**YOUR GOAL**. Starting at the line that contains "You are a GUI", return every line through the end of the data exactly, without pictures.

**RAW DATA**.
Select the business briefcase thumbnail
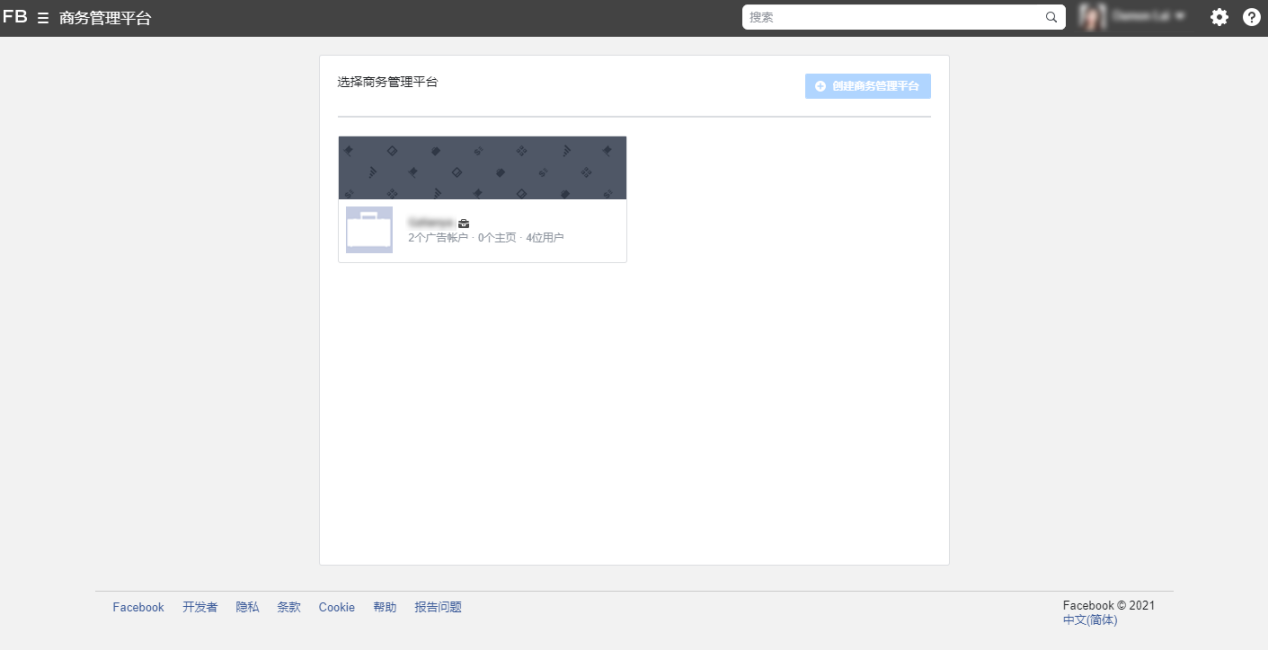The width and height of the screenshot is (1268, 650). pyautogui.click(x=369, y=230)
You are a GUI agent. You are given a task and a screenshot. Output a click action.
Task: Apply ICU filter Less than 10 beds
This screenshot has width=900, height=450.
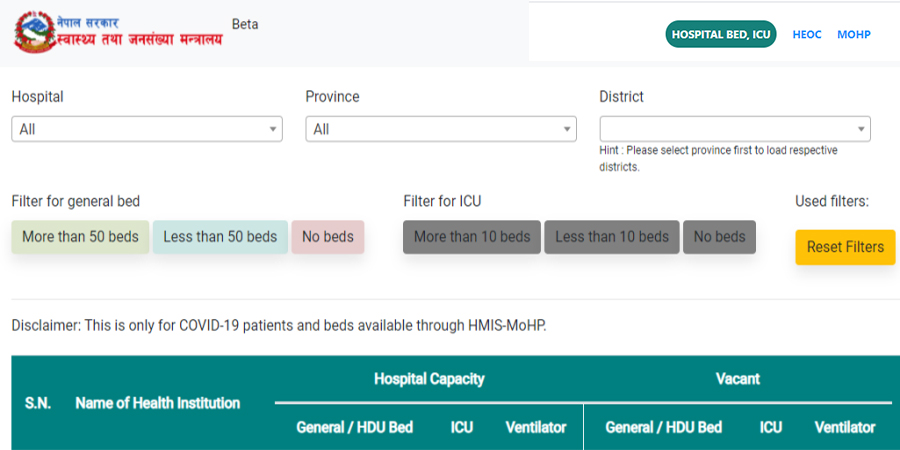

**YOUR RESPONSE**.
You are a GUI agent. You are given a task and a screenshot. Output a click action.
Task: Apply ICU filter Less than 10 beds
This screenshot has width=900, height=450.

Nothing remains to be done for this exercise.